Ubiquiti offers dual-WAN functionality on their professional line of UDM security gateways in either failover or load balancing mode. This can be an important feature for mission-critical networks and businesses, but upon setting up a device for failover recently, I discovered an interesting behaviour for the device.
To illustrate, let's take the scenario where there are two sites, SiteA and SiteB, each with their own internet service provider (ISP). SiteA is configured for its primary ISP and dual-wan in failover mode to the internet shared with SiteB. This gives two networks for SiteA which point to each respective internet provider, (1.0.0.0/29 and 2.0.0.0/29 respectively).
Given the scenario above for SiteA where the primary connection is 1.0.0.2 with a backup of 2.0.0.2 in failover mode, one (including myself), could assume that the device only activates the backup gateway upon connection failure of the primary interface. Since it's called "failover", I feel this would be a safe assumption.
Under the presumption that the backup interface is only enabled upon failure of the primary, it would make sense to have records point only to the primary interface.
In this example, a mail server would be behind both SiteA and SiteB, with SiteA using "Mail.SiteA" as the mail exchange handler for the domain "SiteA". This host would then have an A record in DNS for the primary IP address of the Ubiquiti device.

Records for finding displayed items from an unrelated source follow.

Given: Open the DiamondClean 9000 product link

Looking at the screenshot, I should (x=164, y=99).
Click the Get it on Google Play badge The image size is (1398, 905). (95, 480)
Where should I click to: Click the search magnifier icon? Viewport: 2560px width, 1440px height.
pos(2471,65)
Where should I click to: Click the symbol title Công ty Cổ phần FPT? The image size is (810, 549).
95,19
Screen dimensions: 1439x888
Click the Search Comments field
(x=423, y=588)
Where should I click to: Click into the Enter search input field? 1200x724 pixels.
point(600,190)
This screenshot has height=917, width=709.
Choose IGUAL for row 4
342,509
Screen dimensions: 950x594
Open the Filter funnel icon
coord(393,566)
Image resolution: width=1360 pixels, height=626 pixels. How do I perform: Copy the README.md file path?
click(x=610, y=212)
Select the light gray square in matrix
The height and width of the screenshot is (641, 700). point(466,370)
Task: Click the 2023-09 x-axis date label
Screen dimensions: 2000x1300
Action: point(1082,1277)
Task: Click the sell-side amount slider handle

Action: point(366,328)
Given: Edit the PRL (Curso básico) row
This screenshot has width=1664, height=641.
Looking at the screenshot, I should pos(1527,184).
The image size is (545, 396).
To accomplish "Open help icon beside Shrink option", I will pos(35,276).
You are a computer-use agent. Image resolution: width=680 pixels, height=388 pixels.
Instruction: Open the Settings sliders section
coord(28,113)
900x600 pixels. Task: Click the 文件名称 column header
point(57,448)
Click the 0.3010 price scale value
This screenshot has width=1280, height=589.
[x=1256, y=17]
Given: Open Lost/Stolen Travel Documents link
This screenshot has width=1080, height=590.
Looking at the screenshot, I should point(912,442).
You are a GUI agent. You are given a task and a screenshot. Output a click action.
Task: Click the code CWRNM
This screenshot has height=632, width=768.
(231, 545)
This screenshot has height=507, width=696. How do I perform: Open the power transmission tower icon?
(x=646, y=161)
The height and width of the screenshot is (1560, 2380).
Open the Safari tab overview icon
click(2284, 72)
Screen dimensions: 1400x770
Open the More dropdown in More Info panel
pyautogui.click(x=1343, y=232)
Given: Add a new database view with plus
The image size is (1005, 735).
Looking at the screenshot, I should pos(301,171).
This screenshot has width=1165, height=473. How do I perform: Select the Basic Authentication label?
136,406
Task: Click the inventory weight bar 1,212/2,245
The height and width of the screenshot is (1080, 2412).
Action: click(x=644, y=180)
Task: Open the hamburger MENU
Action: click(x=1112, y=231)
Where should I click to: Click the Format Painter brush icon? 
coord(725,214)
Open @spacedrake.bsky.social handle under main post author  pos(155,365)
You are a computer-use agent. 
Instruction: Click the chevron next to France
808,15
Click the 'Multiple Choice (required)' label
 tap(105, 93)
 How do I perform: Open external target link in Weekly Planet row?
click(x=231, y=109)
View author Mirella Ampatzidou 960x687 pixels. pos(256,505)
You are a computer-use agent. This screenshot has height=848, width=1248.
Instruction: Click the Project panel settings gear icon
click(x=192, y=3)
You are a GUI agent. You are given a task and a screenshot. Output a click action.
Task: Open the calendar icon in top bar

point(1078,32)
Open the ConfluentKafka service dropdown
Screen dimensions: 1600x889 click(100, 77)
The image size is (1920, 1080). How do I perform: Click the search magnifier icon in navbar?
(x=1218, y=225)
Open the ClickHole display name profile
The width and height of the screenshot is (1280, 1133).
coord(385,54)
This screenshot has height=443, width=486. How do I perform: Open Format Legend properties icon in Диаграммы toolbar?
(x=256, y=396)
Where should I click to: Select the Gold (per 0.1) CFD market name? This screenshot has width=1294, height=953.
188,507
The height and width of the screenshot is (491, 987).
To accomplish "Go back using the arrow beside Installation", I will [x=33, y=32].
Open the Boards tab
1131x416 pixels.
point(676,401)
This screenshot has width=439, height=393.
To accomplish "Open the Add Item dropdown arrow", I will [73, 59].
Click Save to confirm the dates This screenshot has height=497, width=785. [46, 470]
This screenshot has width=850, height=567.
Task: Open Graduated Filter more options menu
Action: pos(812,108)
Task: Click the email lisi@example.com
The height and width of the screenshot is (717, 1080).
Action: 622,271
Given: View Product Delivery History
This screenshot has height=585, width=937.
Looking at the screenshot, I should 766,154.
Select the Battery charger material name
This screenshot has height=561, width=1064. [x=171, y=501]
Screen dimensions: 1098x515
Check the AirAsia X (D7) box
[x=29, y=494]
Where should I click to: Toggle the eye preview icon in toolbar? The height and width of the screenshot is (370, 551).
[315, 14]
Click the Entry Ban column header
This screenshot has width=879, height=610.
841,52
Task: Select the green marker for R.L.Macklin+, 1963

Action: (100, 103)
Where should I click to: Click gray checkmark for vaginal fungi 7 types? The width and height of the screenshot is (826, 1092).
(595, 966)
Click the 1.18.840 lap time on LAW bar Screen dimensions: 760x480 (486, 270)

If SiteB wants to send a message to a user on SiteA, SiteB would first query for the MX
record for SiteA, which DNS would respond with "Mail.SiteA" and subsequently the primary IP address.
The email server on SiteB would then connect to SiteA to send its EHLO
handshake via the 1.0.0.0/29 network, traveling through the public WAN.
However upon sending the HELO
response from SiteA back to SiteB, the Ubiquiti UDM with a failover connection will see the connection came from the 2.0.0.0/29 network, and instead of following the original NAT source, will send the reply directly to the SiteB gateway via the shared connection.
This is because, despite SiteA's gateway is configured for failover-only mode, it will keep the secondary connection active at all times.
As such, the routing table of the gateway would look something similar to:
Destination Gateway Iface
0.0.0.0/0 1.0.0.1 pri-int
1.0.0.0/29 1.0.0.1 pri-int
2.0.0.0/29 2.0.0.1 sec-int
Default traffic still flows through the primary interface, but a more exact destination instead will be directed towards that specific gateway. Additionally the NAT table does not appear to be being used when a direct connection is available; this may be a bug or a feature, I'm not sure which. Either way, having both interfaces active and ignoring the NAT source interface poses a major issue, as the response seen will be coming from 2.0.0.2 but is expected to be coming from 1.0.0.2, (as that is where SiteB originally sent it to).
As such, SiteB will see this incoming response as invalid and simply drop the packet. SiteB's mail server will never receive a handshake and will (hopefully) queue the message for some time as undelivered.
To address this issue, one must disregard the "failover" terminology and instead presume the device operates in "load balancing" mode instead, (as that is how the UDM behaves in this type of situation).
Luckily support for redundant systems like this is a core feature of the internet and is easy to implement, (once you understand that "failover" isn't an all-or-nothing switch).
The DNS settings would be two A
records for each ISP endpoint pointing to the gateway and two MX
records for the domain SiteA, with the primary hostname having a smaller number (higher preference).
Email servers trying to talk to SiteA would first try the primary interface, and if failed to receive a response, will automatically retry the connection on the secondary interface.
The same technique can be applied to other protocols as well, with a CNAME
for "Mail.SiteA" pointing to both "Primary.SiteA" and "Secondary.SiteA".
This issue only arises on directly-attached networks, ie: 2.0.0.0/29
includes the IP addresses 2.0.0.1
through 2.0.0.6
with broadcast on 2.0.0.7
. If a device sits at 2.0.0.8
, the Ubiquiti gateway at SiteA will see it as an external network and will send replies via the default connection as expected.
Networks that are not directly linked in the gateway's routing table will behave correctly, with the NAT source lookup table working as expected.